[Dataset entries]
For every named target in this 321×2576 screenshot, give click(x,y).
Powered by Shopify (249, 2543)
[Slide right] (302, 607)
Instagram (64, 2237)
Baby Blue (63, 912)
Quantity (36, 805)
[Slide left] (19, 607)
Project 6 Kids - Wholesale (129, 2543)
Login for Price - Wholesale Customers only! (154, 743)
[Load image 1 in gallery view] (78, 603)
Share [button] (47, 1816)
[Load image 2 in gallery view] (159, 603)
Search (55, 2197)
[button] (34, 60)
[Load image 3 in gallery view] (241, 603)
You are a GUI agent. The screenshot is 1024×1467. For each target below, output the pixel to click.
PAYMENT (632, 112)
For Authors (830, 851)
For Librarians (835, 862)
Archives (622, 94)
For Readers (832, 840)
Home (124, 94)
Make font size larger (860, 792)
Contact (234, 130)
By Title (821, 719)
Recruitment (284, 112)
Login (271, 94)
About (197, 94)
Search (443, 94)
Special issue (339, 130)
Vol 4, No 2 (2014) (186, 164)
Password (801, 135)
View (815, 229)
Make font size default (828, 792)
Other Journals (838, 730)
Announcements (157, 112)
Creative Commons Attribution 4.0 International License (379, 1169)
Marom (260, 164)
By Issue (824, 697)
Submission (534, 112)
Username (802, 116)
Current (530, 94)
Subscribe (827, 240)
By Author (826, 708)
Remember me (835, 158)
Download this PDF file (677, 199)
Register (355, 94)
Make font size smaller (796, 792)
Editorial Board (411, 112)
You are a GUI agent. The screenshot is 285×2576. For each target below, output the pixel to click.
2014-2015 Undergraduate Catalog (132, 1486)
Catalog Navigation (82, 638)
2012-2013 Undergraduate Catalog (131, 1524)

§ **REQUIRED WORK**: If a line in the data above holds the word "each", count it; give only the total.

§ **TASK RESPONSE**: 2